==========
DistoGram
==========
.. image:: https://badge.fury.io/py/distogram.svg
:target: https://badge.fury.io/py/distogram
.. image:: https://github.com/maki-nage/distogram/workflows/Python%20package/badge.svg
:target: https://github.com/maki-nage/distogram/actions?query=workflow%3A%22Python+package%22
:alt: Github WorkFlows
.. image:: https://img.shields.io/codecov/c/github/maki-nage/distogram?style=plastic&color=brightgreen&logo=codecov&style=for-the-badge
:target: https://codecov.io/gh/maki-nage/distogram
:alt: Coverage
.. image:: https://readthedocs.org/projects/distogram/badge/?version=latest
:target: https://distogram.readthedocs.io/en/latest/?badge=latest
:alt: Documentation Status
.. image:: https://mybinder.org/badge_logo.svg
:target: https://mybinder.org/v2/gh/maki-nage/distogram/master?urlpath=notebooks%2Fexamples%2Fdistogram.ipynb
DistoGram is a library that allows to compute histogram on streaming data, in
distributed environments. The implementation follows the algorithms described in
Ben-Haim's `Streaming Parallel Decision Trees
<http://jmlr.org/papers/volume11/ben-haim10a/ben-haim10a.pdf>`__
Get Started
============
First create a compressed representation of a distribution:
.. code:: python
import numpy as np
import distogram
distribution = np.random.normal(size=10000)

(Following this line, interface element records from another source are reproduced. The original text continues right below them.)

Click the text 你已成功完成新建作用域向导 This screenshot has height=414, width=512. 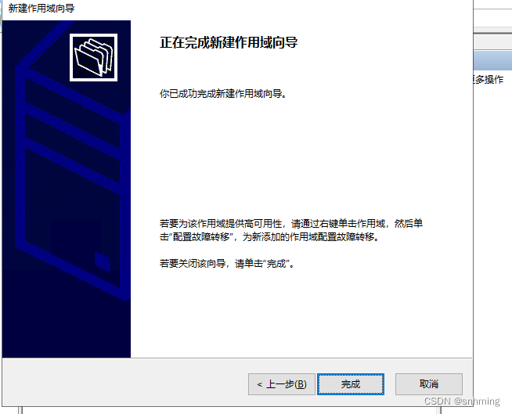point(223,94)
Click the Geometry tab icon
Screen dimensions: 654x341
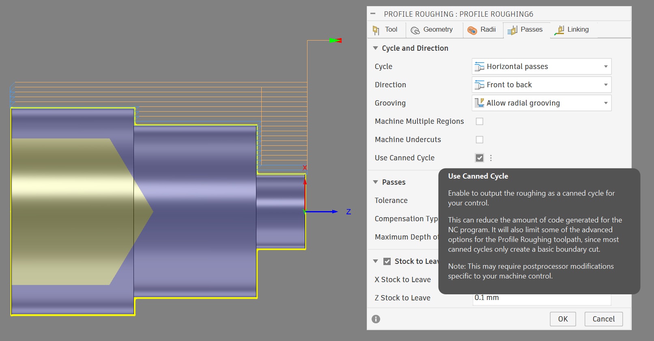[x=415, y=30]
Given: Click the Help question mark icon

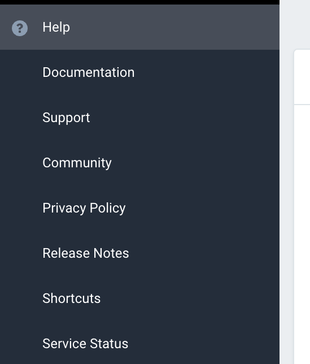Looking at the screenshot, I should [20, 28].

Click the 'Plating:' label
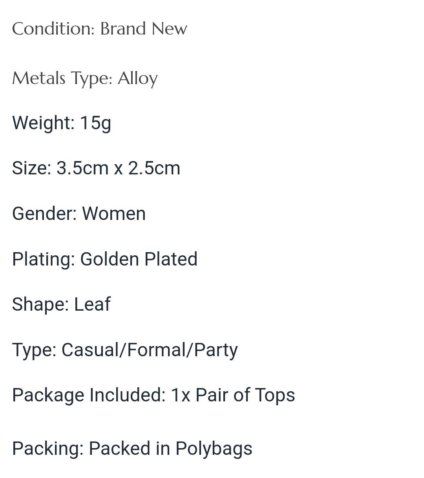coord(44,259)
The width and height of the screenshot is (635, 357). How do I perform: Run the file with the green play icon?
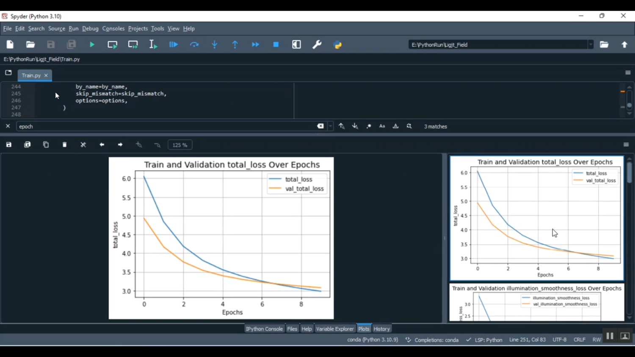click(92, 45)
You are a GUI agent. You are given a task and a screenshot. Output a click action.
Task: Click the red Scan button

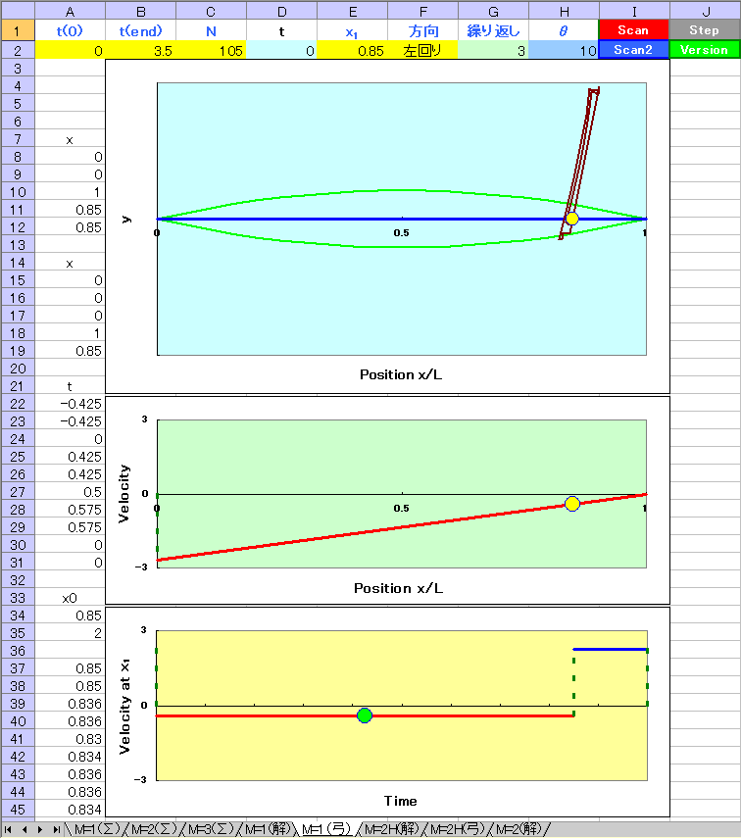pyautogui.click(x=633, y=30)
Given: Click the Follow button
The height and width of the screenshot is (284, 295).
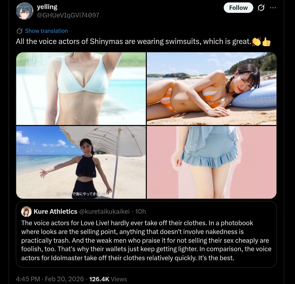Looking at the screenshot, I should pos(238,8).
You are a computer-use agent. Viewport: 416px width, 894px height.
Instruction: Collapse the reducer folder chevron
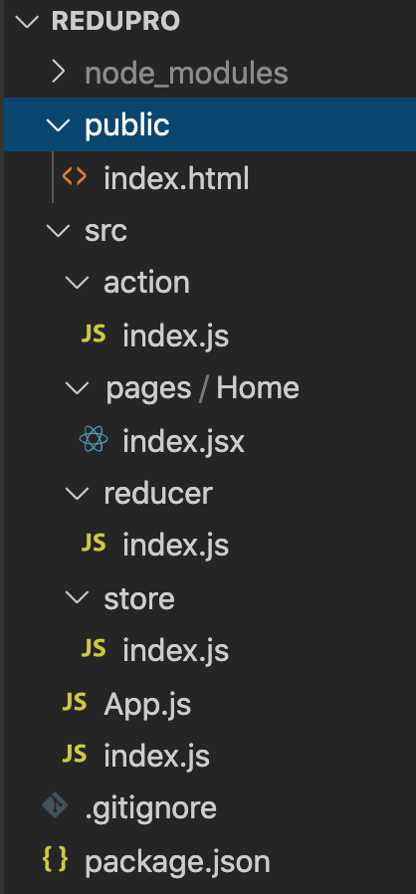[78, 493]
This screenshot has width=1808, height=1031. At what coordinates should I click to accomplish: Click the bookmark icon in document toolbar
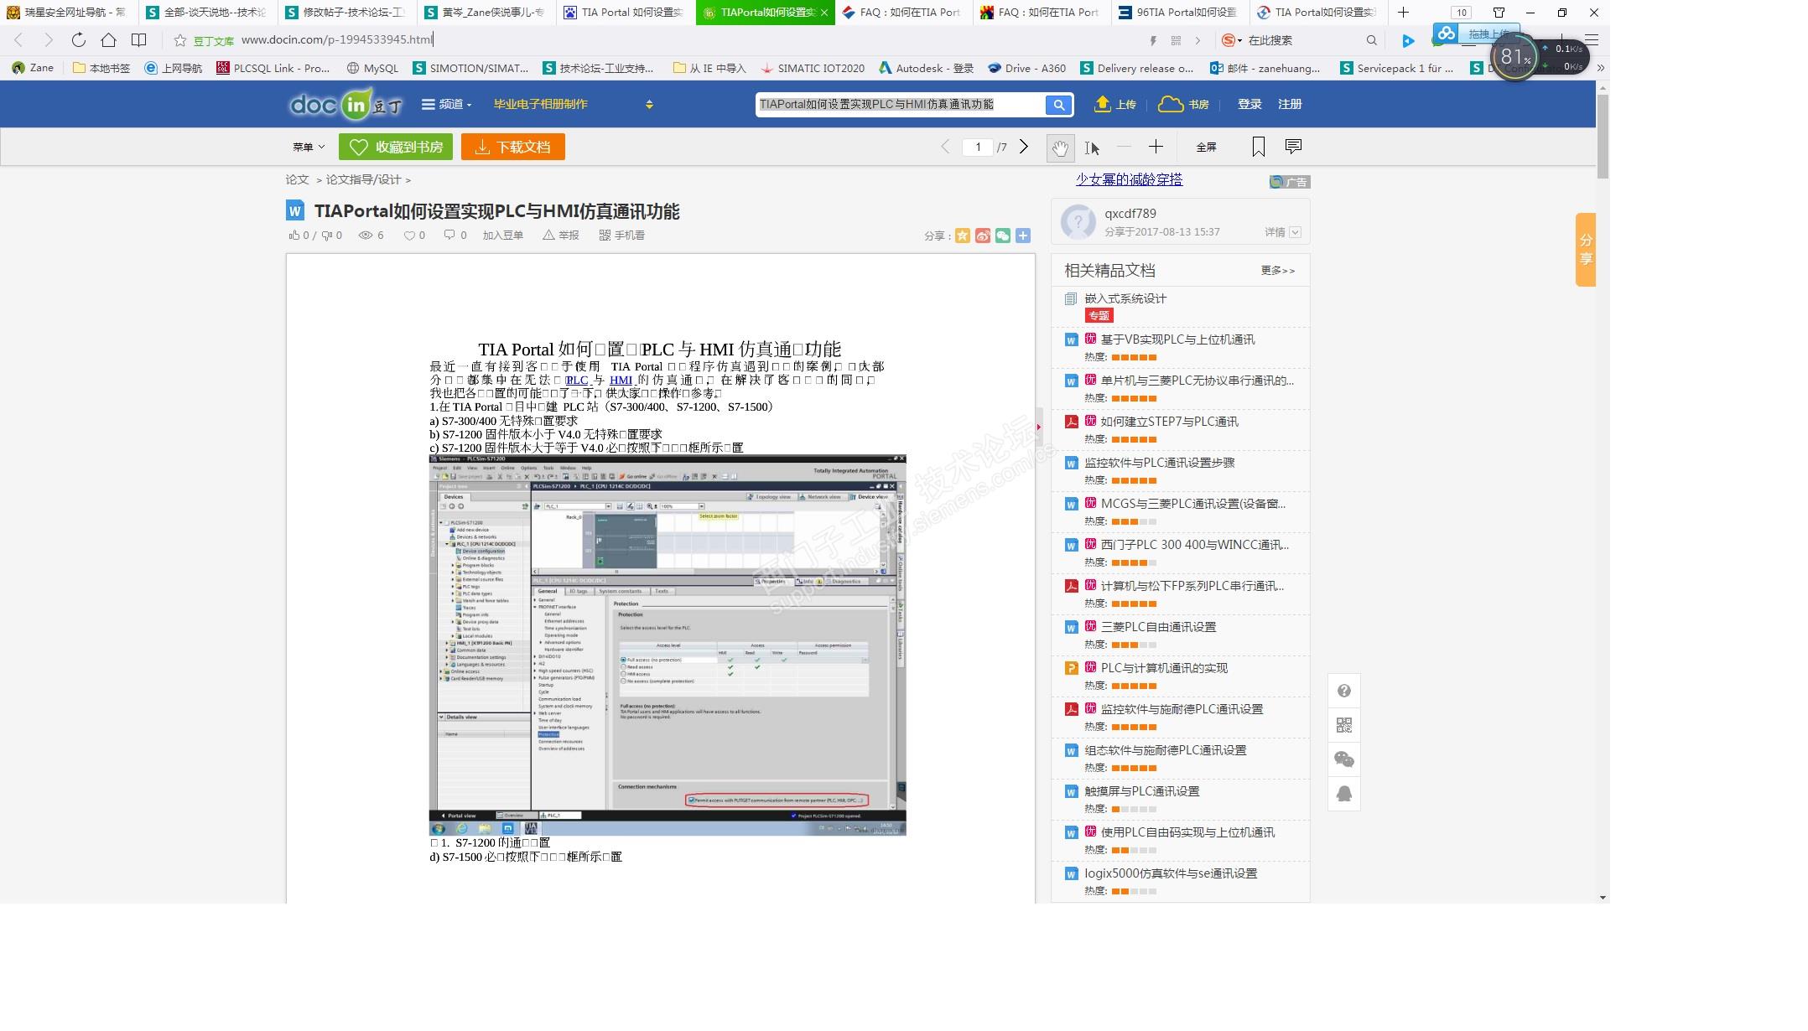1258,147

# Create and feed distogram from distribution
# on a real usage, data comes from an event stream
h = distogram.Distogram()
for i in distribution:
h = distogram.update(h, i)
Compute statistics on the distribution:
.. code:: python
nmin, nmax = distogram.bounds(h)
print("count: {}".format(distogram.count(h)))
print("mean: {}".format(distogram.mean(h)))

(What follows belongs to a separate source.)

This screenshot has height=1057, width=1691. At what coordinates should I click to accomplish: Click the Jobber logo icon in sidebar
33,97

print("stddev: {}".format(distogram.stddev(h)))
print("min: {}".format(nmin))
print("5%: {}".format(distogram.quantile(h, 0.05)))
print("25%: {}".format(distogram.quantile(h, 0.25)))
print("50%: {}".format(distogram.quantile(h, 0.50)))
print("75%: {}".format(distogram.quantile(h, 0.75)))
print("95%: {}".format(distogram.quantile(h, 0.95)))
print("max: {}".format(nmax))
.. code:: console
count: 10000
mean: -0.005082954640481095
stddev: 1.0028524290149186
min: -3.5691130319855047
5%: -1.6597242392338374
25%: -0.6785107421744653
50%: -0.008672960012168916
75%: 0.6720718926935414
95%: 1.6476822301131866
max: 3.8800560034877427
Compute and display the histogram of the distribution:
.. code:: python
hist = distogram.histogram(h)
df_hist = pd.DataFrame(np.array(hist), columns=["bin", "count"])
fig = px.bar(df_hist, x="bin", y="count", title="distogram")
fig.update_layout(height=300)
fig.show()
.. image:: docs/normal_histogram.png
:scale: 60%
:align: center
Install
========
DistoGram is available on PyPi and can be installed with pip:
.. code:: console
pip install distogram
Play With Me
============
You can test this library directly on this
`live notebook <https://mybinder.org/v2/gh/maki-nage/distogram/master?urlpath=notebooks%2Fexamples%2Fdistogram.ipynb>`__.
Performances
=============
Distogram is design for fast updates when using python types. The following
numbers show the results of the benchmark program located in the examples.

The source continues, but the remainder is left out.